I thought for a minute. “Um?” I said.
“Exactly,” Aubrey said. “You can’t do it with paint, but if a beam of red light and a beam of green light are overlapped, it will produce yellow.”
“But I’ve seen yellow paint.”
“How are you sure?” asked Aubrey, right before passing out.
This color business was clearly a riddle, a puzzle, some sort of wordplay thing I hadn’t understood.

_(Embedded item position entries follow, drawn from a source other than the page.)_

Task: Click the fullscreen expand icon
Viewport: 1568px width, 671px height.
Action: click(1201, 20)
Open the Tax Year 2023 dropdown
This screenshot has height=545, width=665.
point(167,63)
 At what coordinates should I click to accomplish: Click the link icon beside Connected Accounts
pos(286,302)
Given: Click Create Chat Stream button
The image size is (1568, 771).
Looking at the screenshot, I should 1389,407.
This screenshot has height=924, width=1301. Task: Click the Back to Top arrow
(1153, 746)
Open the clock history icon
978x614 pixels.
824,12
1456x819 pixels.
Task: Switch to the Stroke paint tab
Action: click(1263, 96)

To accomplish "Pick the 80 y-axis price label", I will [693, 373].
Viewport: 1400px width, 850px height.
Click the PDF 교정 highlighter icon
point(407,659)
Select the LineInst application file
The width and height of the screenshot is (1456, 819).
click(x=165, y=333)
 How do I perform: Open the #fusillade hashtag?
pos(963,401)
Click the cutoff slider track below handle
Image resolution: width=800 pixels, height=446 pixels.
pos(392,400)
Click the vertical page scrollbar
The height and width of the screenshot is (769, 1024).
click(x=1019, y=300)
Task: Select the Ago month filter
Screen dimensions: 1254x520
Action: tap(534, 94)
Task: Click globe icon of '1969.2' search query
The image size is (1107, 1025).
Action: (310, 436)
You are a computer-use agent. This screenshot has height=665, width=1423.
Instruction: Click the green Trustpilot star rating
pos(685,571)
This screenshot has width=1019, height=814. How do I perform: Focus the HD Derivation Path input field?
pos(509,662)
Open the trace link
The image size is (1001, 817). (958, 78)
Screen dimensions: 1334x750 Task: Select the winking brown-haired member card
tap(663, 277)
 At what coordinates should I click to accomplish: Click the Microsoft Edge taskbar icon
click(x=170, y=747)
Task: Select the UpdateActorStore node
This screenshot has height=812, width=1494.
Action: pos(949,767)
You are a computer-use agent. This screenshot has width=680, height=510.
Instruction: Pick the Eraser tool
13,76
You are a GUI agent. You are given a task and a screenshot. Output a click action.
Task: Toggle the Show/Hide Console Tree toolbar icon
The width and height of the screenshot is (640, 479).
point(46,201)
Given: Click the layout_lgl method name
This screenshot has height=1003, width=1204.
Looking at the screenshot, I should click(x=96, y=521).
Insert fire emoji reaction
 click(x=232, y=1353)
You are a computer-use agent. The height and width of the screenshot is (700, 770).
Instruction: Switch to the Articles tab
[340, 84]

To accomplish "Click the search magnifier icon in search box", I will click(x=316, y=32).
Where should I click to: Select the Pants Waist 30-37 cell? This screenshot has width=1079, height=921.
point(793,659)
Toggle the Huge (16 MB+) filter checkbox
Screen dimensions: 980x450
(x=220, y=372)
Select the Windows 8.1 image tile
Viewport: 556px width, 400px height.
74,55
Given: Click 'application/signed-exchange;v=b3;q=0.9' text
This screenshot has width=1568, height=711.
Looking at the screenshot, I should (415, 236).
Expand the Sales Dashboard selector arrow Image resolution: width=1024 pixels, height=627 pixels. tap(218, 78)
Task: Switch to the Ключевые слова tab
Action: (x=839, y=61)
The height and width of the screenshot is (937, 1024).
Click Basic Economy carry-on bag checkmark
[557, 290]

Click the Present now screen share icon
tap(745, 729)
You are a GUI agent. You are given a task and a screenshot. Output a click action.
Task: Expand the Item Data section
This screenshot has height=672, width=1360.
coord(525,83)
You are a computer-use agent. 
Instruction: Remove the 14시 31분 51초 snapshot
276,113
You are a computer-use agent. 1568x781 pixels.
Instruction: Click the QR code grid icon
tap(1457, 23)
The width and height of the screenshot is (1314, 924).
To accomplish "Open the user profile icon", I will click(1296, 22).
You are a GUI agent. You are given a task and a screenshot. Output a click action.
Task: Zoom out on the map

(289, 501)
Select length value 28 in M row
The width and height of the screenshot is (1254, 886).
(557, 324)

I shook him awake, not expecting in his condition to get anywhere. Instead, he informed me that in the band of wavelengths visible to man green is about 500 millimicrons whereas red is 700 millimicrons and that the eye averages the two to see one of 600 millimicrons, the yellow sector of the spectrum. Then he threw up a tiny bit, like a cat hacking hairballs on my couch.
He left the next morning, visibly shaking, but turned to me and said: “What you and I and science think of the spectrum is just the beginning. There are more colors out there than dreamed of. And I am going to find them.”
“I should probably call you a cab,” I said.